Et en Belgique ? Une carte blanche publiée, fin juillet, dans La Libre Belgique, par deux administratrices de la Ligue des droits de l’homme fait utilement le point sur la situation des vingt milliers d’individus qui forment la communauté des gens du voyage dans notre pays. En nous rappelant, d’une part, que les Tsiganes, arrivés en Belgique au XVe siècle, ou à la fin du XIXe siècle, sont pour la plupart sédentarisés dans une caravane installée à demeure sur un terrain, alors que d’autres voyagent à certains moments de l’année, s’ajoutant au flux des gens du voyage en provenance des pays voisins qui traversent la Belgique pendant les mois d’été. En pointant, d’autre part, « la responsabilité des pouvoirs publics qui, par leur relative inertie, ne respectent pas le droit fondamental des gens du voyage de conserver une identité tsigane et de mener une vie conforme aux traditions de cette minorité » [5]. Les lois urbanistiques étant à géométrie variable, les propriétaires de terrain obtiennent difficilement le permis pour l’installation d’une caravane résidentielle. Aucune loi ne prévoyant l’obligation de créer des terrains d’accueil, les itinérants ont beaucoup de peine à trouver des sites où s’arrêter temporairement. Si les possibilités d’installation sont, de fait, très limitées à Bruxelles, il est surprenant d’apprendre qu’il n’existe qu’un seul terrain de transit public en Région wallonne (Bastogne) alors que les incitants fi nanciers pour la création d’aires d’hébergement sont prévus de longue date dans le budget de la Communauté française. C’est la Flandre qui se distingue par le meilleur bilan : « reconnaissance offi cielle de la roulotte comme logement, cinq terrains de transit, trente terrains résidentiels publics (destinés à accueillir une population permanente) et 90 % des frais pris en charge par les autorités régionales ». Décidément, les routes de la liberté, de l’égalité et de la solidarité sont impénétrables et ne mènent pas toujours là où l’on croit…

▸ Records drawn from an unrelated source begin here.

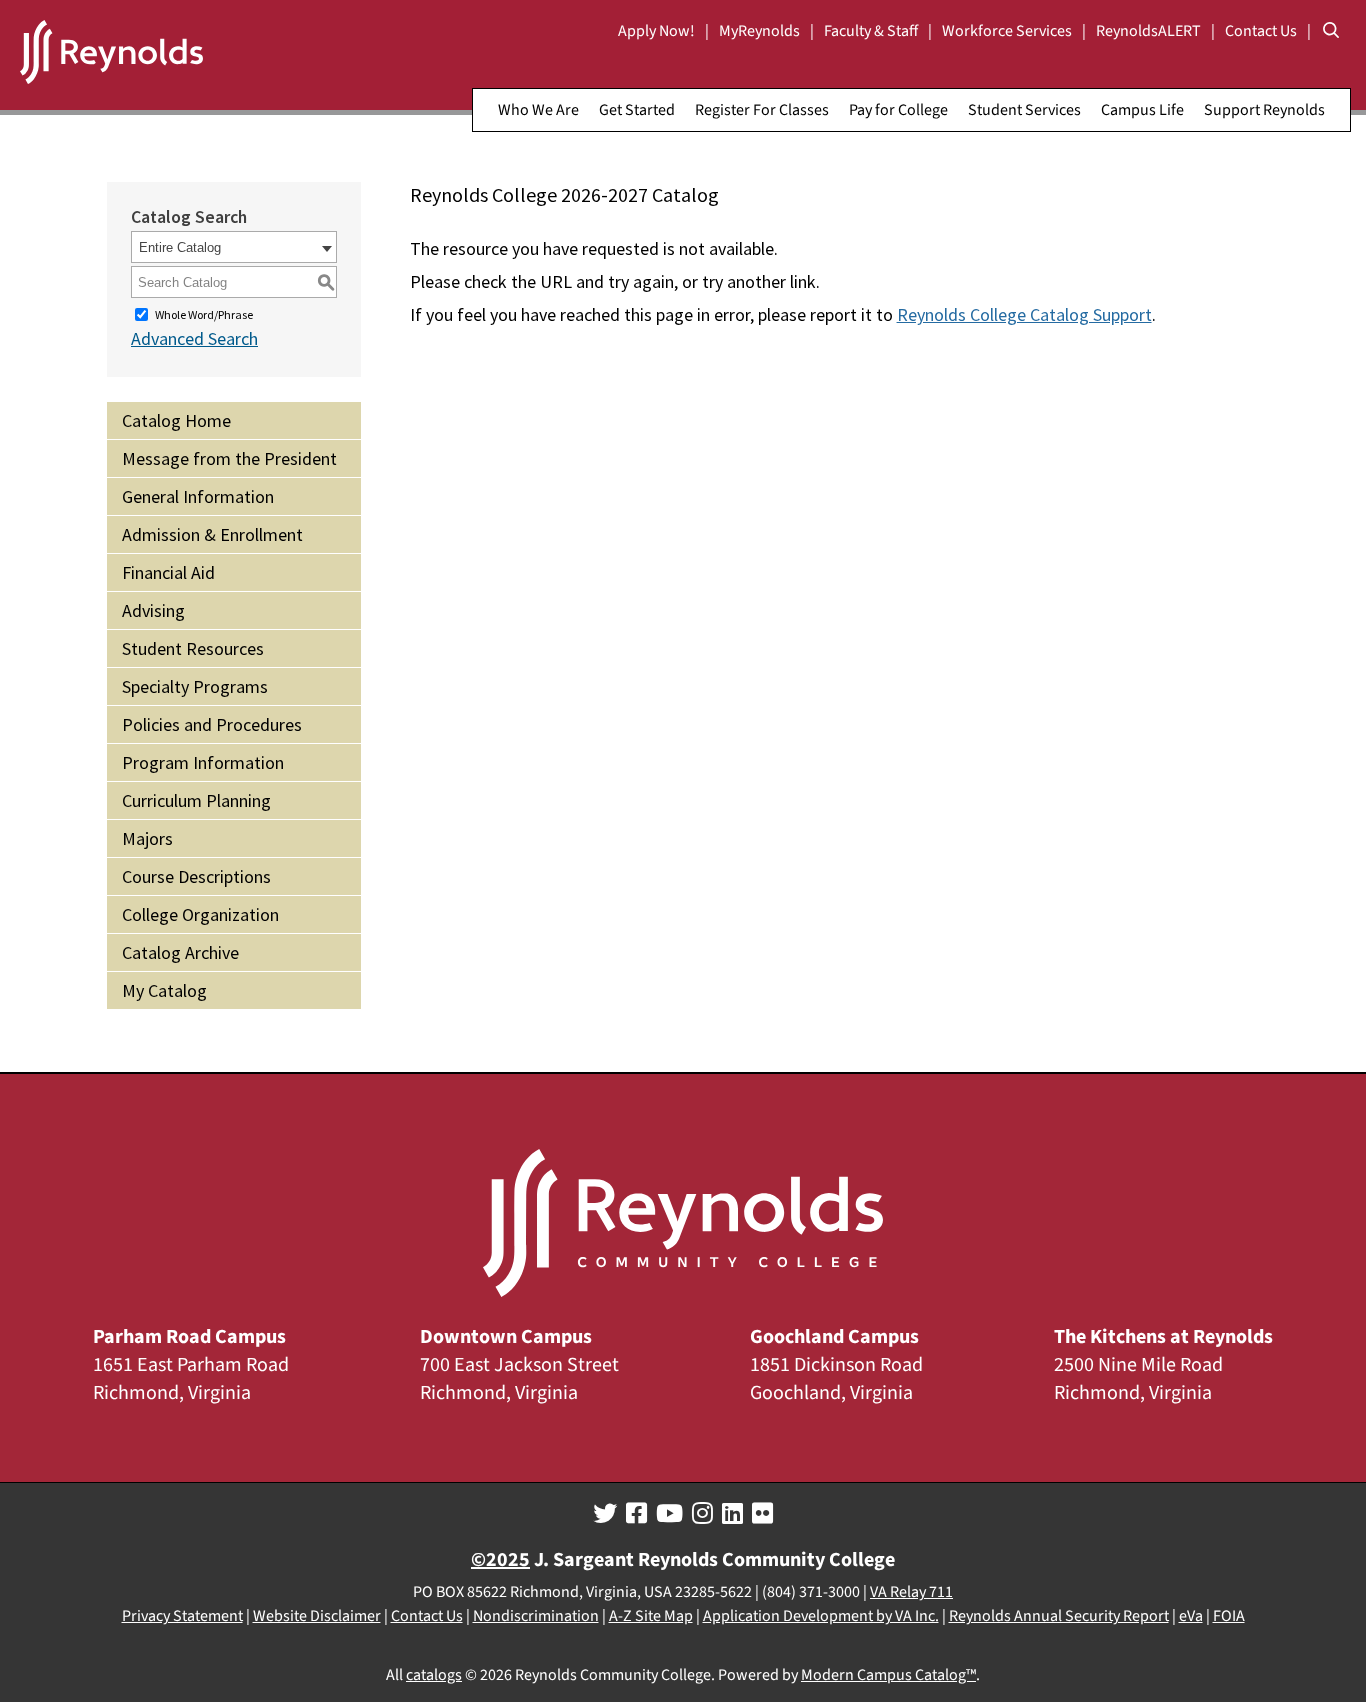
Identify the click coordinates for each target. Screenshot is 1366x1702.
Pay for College (898, 110)
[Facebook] (636, 1514)
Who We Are (538, 110)
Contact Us (1261, 31)
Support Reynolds (1264, 110)
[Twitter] (605, 1514)
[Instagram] (702, 1514)
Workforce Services (1007, 31)
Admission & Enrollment (212, 534)
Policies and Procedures (212, 724)
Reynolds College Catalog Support (1024, 314)
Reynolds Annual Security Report (1059, 1616)
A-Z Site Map (651, 1616)
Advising (153, 610)
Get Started (637, 110)
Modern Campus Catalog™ (888, 1675)
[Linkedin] (732, 1514)
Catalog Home (176, 420)
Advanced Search (194, 338)
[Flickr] (762, 1514)
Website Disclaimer (317, 1616)
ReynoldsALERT (1148, 31)
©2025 (500, 1560)
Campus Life (1142, 110)
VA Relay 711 (911, 1592)
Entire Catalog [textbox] (180, 247)
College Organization (200, 914)
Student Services (1024, 110)
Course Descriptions (196, 876)
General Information (198, 496)
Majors (147, 838)
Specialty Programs (195, 686)
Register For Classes (762, 110)
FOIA (1229, 1616)
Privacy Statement (182, 1616)
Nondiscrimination (536, 1616)
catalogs (434, 1675)
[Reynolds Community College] (111, 55)
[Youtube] (669, 1514)
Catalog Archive (180, 952)
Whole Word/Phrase (204, 314)
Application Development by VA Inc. (821, 1616)
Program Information (203, 762)
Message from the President (229, 458)
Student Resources (193, 648)
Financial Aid (168, 572)
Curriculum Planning (196, 800)
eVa (1191, 1616)
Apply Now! (656, 31)
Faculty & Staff (871, 31)
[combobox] (234, 247)
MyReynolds (759, 31)
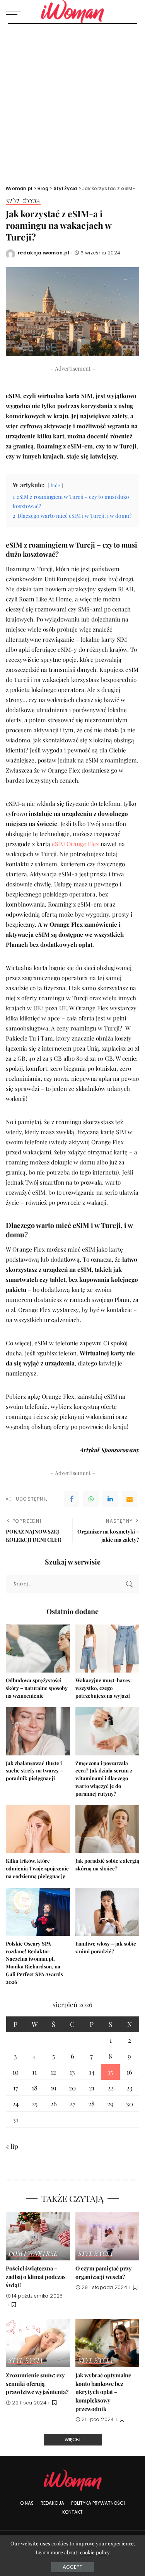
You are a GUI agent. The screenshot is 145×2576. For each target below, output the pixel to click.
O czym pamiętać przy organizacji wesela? (103, 2272)
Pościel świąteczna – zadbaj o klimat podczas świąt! (36, 2276)
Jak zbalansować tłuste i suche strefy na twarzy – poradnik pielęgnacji (34, 1771)
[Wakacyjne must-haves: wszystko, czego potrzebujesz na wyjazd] (107, 1649)
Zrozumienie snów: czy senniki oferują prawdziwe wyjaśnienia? (37, 2383)
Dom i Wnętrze (33, 2254)
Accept (72, 2567)
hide (55, 485)
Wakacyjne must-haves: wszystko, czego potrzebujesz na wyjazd (103, 1688)
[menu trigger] (15, 11)
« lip (12, 2146)
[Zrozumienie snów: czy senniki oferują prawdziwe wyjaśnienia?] (38, 2343)
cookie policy (95, 2552)
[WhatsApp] (91, 1499)
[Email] (129, 1499)
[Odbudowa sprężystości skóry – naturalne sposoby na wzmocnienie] (38, 1649)
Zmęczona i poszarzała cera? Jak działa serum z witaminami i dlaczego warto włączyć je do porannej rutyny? (103, 1778)
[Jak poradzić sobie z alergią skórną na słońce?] (107, 1829)
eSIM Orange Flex (75, 844)
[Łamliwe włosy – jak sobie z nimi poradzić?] (107, 1912)
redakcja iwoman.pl (44, 253)
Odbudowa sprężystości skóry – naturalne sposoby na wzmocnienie (37, 1688)
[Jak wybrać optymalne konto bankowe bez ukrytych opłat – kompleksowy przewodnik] (107, 2343)
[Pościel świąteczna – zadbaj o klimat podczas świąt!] (38, 2236)
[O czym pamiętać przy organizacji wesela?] (107, 2236)
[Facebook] (71, 1499)
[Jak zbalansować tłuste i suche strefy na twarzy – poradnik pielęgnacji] (38, 1731)
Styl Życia (23, 201)
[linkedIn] (110, 1499)
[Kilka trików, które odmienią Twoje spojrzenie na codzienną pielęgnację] (38, 1829)
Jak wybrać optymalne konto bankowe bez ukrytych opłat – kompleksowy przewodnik (103, 2392)
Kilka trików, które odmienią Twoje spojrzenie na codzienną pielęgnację (37, 1868)
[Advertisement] (72, 100)
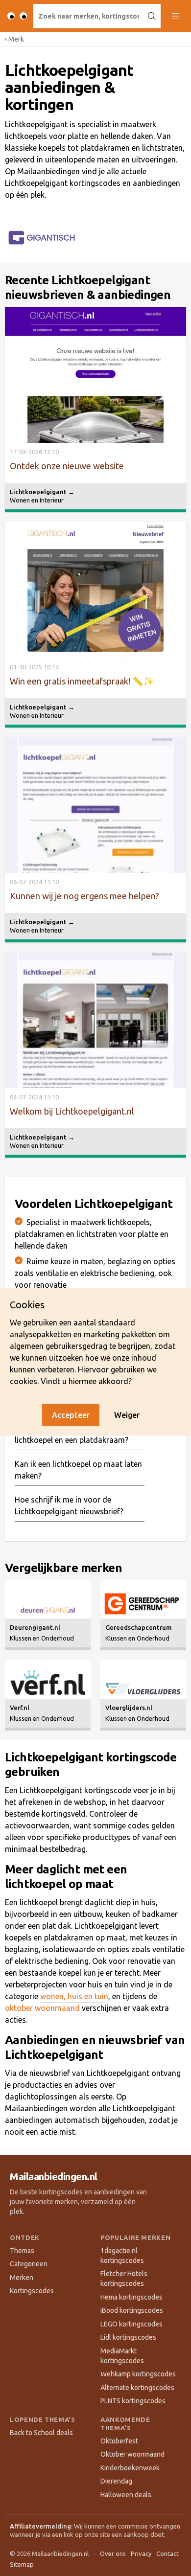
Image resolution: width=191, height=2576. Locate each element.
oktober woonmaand (42, 2008)
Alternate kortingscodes (137, 2388)
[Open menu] (175, 16)
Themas (22, 2251)
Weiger (127, 1415)
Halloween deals (125, 2495)
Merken (21, 2277)
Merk (14, 39)
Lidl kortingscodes (128, 2337)
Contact (167, 2553)
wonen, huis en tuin (74, 1996)
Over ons (113, 2553)
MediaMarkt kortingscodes (122, 2356)
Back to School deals (41, 2433)
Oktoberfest (119, 2441)
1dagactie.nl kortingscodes (122, 2255)
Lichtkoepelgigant (42, 491)
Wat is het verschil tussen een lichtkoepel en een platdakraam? (71, 1434)
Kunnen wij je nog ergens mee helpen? (84, 896)
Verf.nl (19, 1707)
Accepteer (71, 1415)
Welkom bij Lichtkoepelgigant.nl (72, 1111)
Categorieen (29, 2264)
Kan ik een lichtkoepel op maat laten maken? (78, 1469)
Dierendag (116, 2481)
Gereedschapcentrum (138, 1627)
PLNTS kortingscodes (133, 2401)
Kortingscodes (32, 2291)
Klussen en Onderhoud (42, 1638)
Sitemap (22, 2564)
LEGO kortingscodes (131, 2324)
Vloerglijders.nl (128, 1707)
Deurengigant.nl (35, 1627)
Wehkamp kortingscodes (138, 2374)
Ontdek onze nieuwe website (67, 466)
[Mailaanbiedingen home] (17, 16)
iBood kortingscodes (131, 2310)
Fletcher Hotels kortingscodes (123, 2278)
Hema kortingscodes (131, 2297)
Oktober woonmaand (132, 2454)
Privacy (141, 2553)
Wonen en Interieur (37, 500)
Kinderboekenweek (130, 2468)
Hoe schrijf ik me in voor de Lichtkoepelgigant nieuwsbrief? (69, 1505)
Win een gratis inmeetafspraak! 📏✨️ (82, 681)
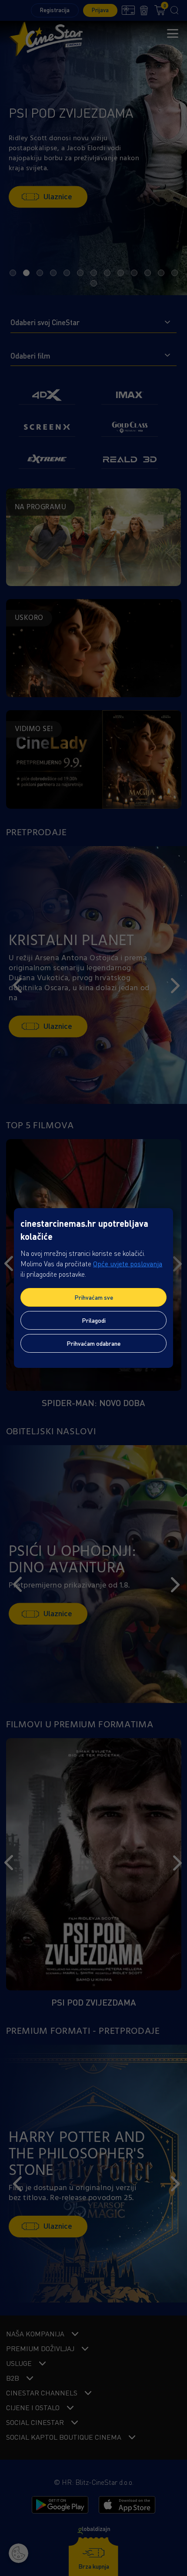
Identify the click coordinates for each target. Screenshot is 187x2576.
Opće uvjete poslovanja (127, 1263)
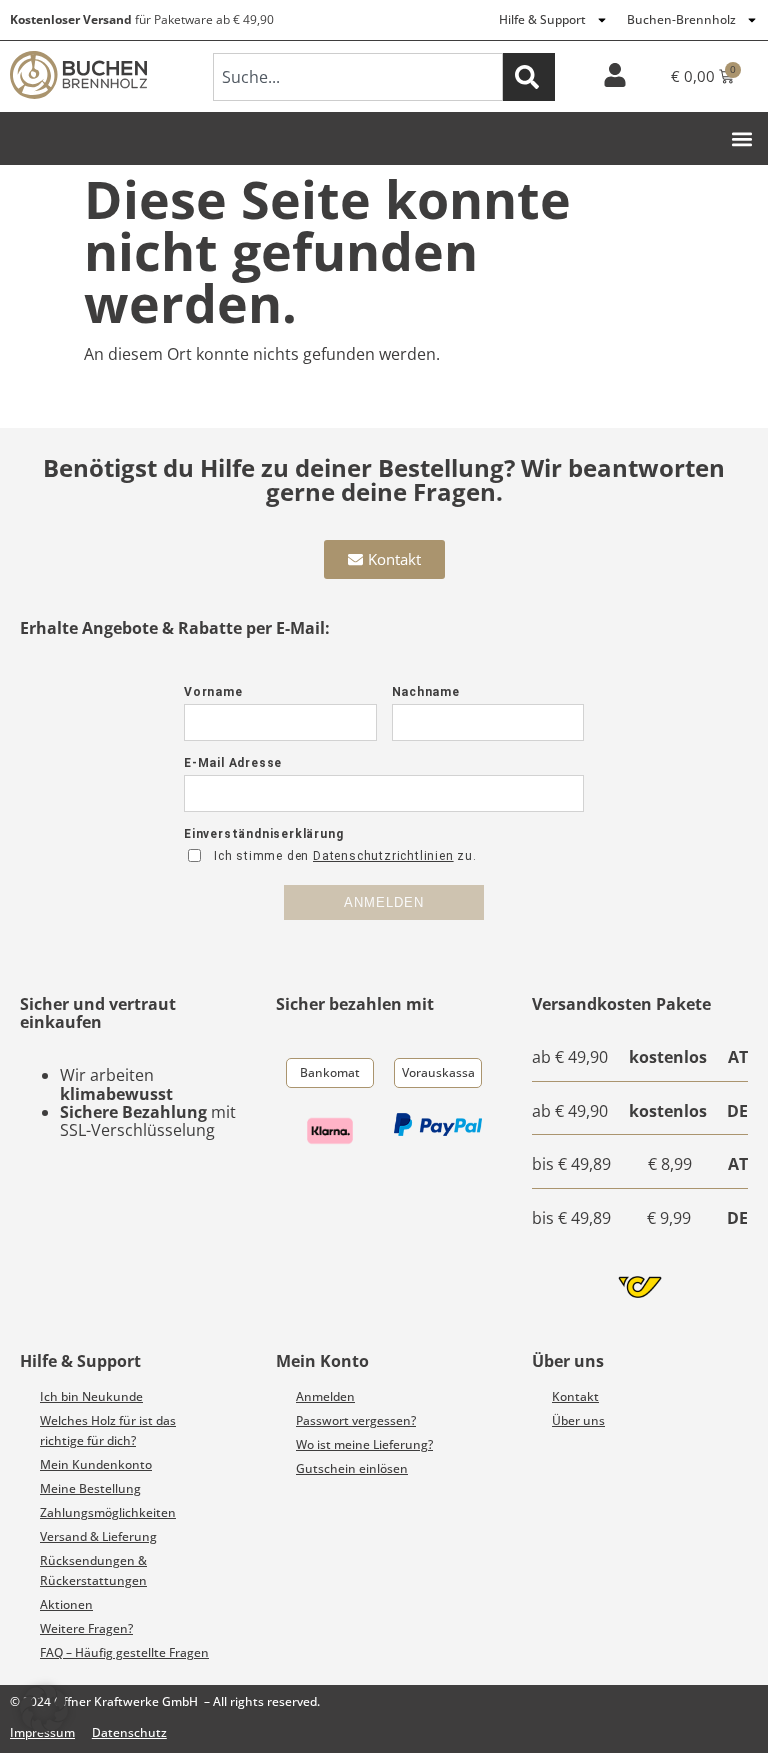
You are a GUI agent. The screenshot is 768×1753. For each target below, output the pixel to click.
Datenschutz (129, 1732)
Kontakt (575, 1396)
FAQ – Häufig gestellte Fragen (124, 1652)
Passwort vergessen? (356, 1420)
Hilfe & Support (542, 19)
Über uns (578, 1420)
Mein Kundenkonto (96, 1464)
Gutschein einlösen (352, 1468)
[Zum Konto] (615, 75)
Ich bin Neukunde (91, 1396)
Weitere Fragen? (86, 1628)
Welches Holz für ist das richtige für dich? (108, 1430)
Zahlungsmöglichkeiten (108, 1512)
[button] (741, 138)
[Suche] (529, 77)
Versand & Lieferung (98, 1536)
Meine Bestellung (90, 1488)
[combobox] (358, 77)
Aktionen (66, 1604)
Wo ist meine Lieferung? (364, 1444)
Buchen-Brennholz (681, 19)
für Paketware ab (142, 19)
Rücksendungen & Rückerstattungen (93, 1570)
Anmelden (325, 1396)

[1] Même s’il s’est vu discerner le Grand Prix des Amériques et du Public au Festival du film de Montréal
[2] Parallèlement à son film, Tony Gatlif cosigne avec le romancier Eric Kannay, et sous le même titre, une version romancée du scénario de Liberté, Perrin, 234 p.
[3] Voir les livres des historiens Marie-Christine Hubert et Emmanuel Filhol, Les Tsiganes en France, un sort à part, 1939-1946, Perrin ; Claire Auzias, Samudaripen. Le Génocide des Tsiganes, L’Esprit frappeur, 2002 ; Henriette Aséo, Les Tsiganes : une destinée européenne, Découvertes Gallimard
[4] Conformément à la loi votée en juillet 1912 qui imposa aux nomades le port d’un carnet anthropométrique d’identité à faire viser à l’arrivée et au départ de chaque commune ainsi que celui d’un carnet collectif pour ceux se déplaçant en groupe.
[5] Carte blanche publiée par Julie Ringelheim, administratrice, et Véronique van der Plancke, vice-présidente de la Ligue des droits de l’homme, dans La Libre Belgique du 31 juillet 2010.